# DATA SECTION
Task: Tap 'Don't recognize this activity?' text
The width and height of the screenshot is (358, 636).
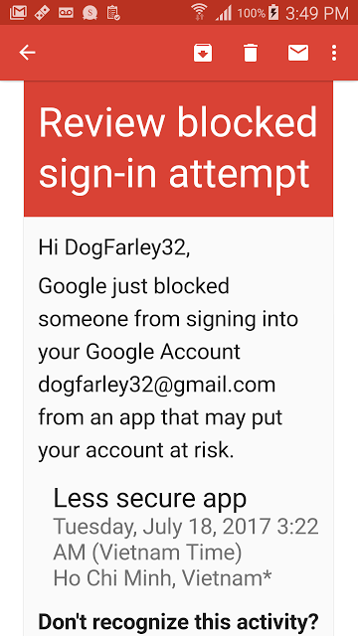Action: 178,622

==

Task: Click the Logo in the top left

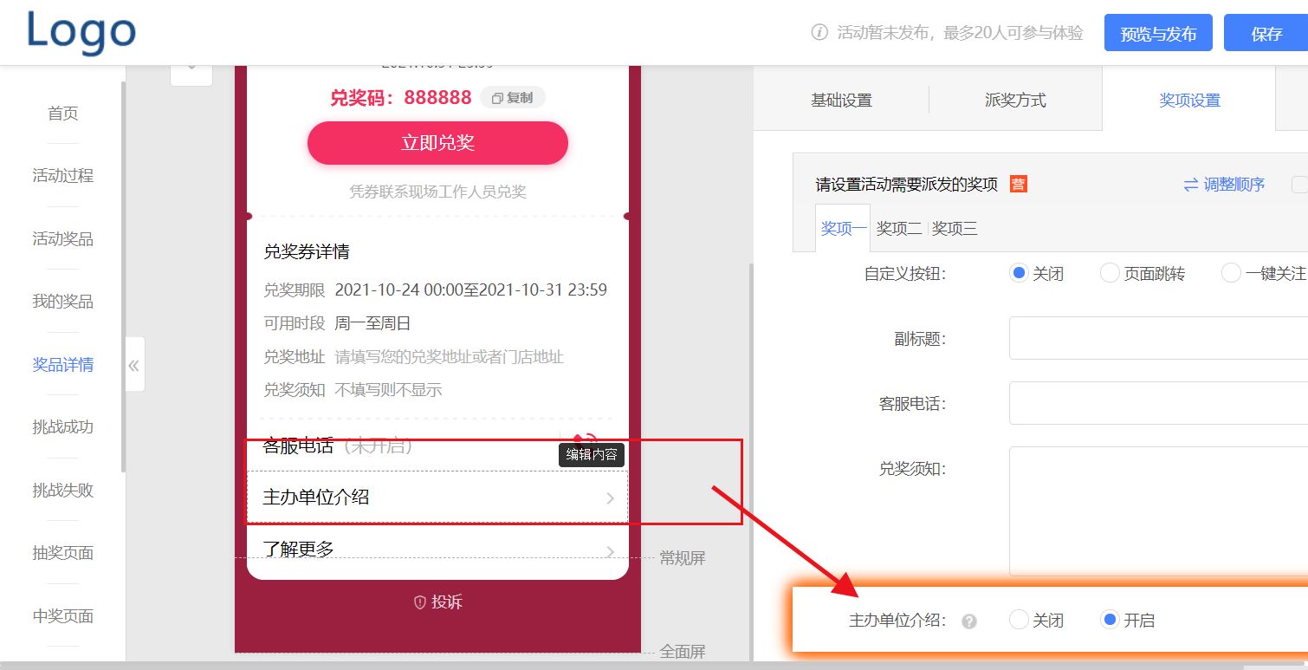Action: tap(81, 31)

* * *

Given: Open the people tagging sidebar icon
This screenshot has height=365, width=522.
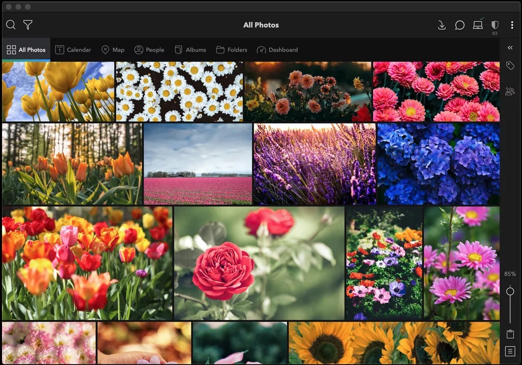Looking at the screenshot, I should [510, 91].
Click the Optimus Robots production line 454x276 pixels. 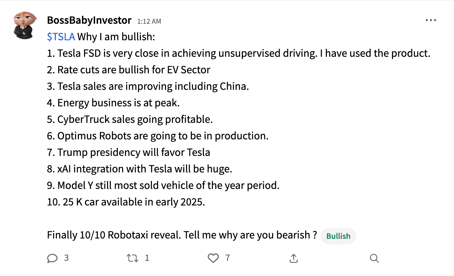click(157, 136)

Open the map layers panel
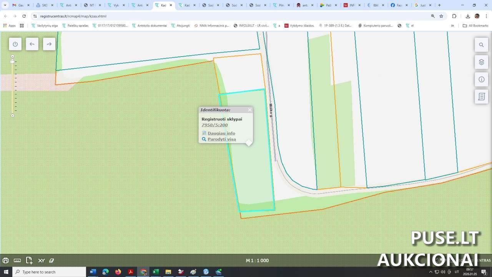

# ABOUT THIS TASK
Search the data above for the string "Open" and return every line that has it.

# YOUR SOLUTION
Given: Open the people tagging sidebar icon
Open the map layers panel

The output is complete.